Fortpflanzungsmedizingesetz: Für Bischöfe 'Dammbruch und Irrtum'

2. Dezember 2014 in Österreich


Stellungnahme der Bischofskonferenz zur Novelle des Fortpflanzungsmedizingesetzes: "Fortschreitenden Fehlentwicklung, an deren Spitze die Selektion von Kindern steht" - "Gesetzesentwurf zurückziehen und breite gesellschaftliche Diskussion"
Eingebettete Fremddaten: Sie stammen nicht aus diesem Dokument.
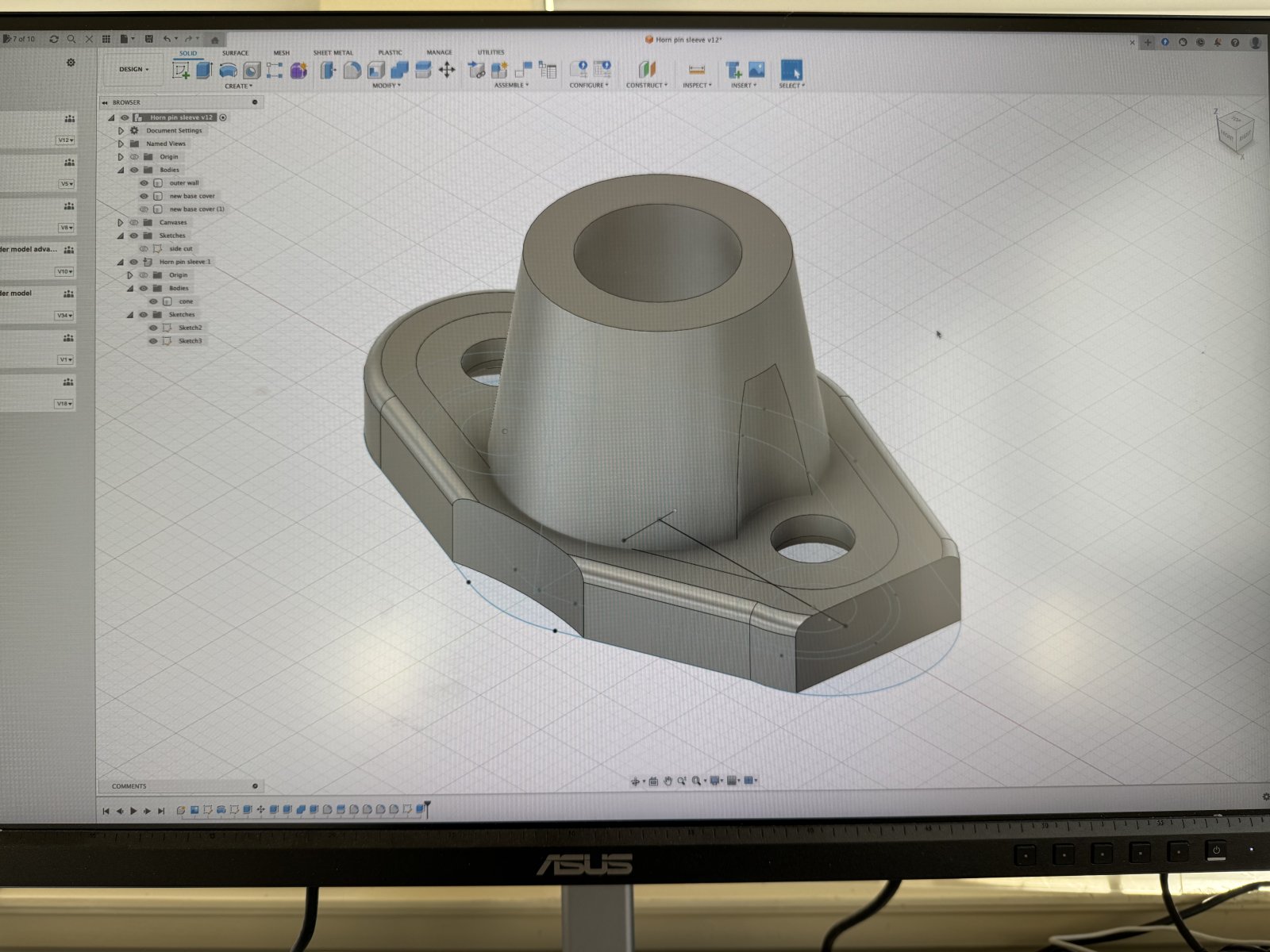Click the Extrude tool icon
The image size is (1270, 952).
[205, 71]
Wien (kath.net/KAP/ÖBK) Der Entwurf zum Fortpflanzungsmedizingesetz ist "ein ethischer Dammbruch und großer Irrtum - ohne Diskussion". Zu diesem Urteil kommt die Österreichische Bischofskonferenz in ihrer offiziellen Stellungnahme zum Gesetzesentwurf. Dieser schaffe "unüberbrückbare Probleme und Leiden", im Namen einer "naiven Fortschrittsgläubigkeit", so die Bischöfe zur Novelle, die eine Zulassung der Präimplantationsdiagnostik (PID), der Eizellspende und Fremdsamenspende für die In-vitro-Fertilisation (IVF) und für gleichgeschlechtliche Partnerschaften vorsieht. In ihrem Gutachten, das die Bischöfe kurz vor Ablauf der zweiwöchigen Begutachtungsfrist am Montag im Parlament eingereicht haben, fordern sie eine Rücknahme des Vorschlags und eine breite gesellschaftliche Diskussion über die geplanten Änderungen.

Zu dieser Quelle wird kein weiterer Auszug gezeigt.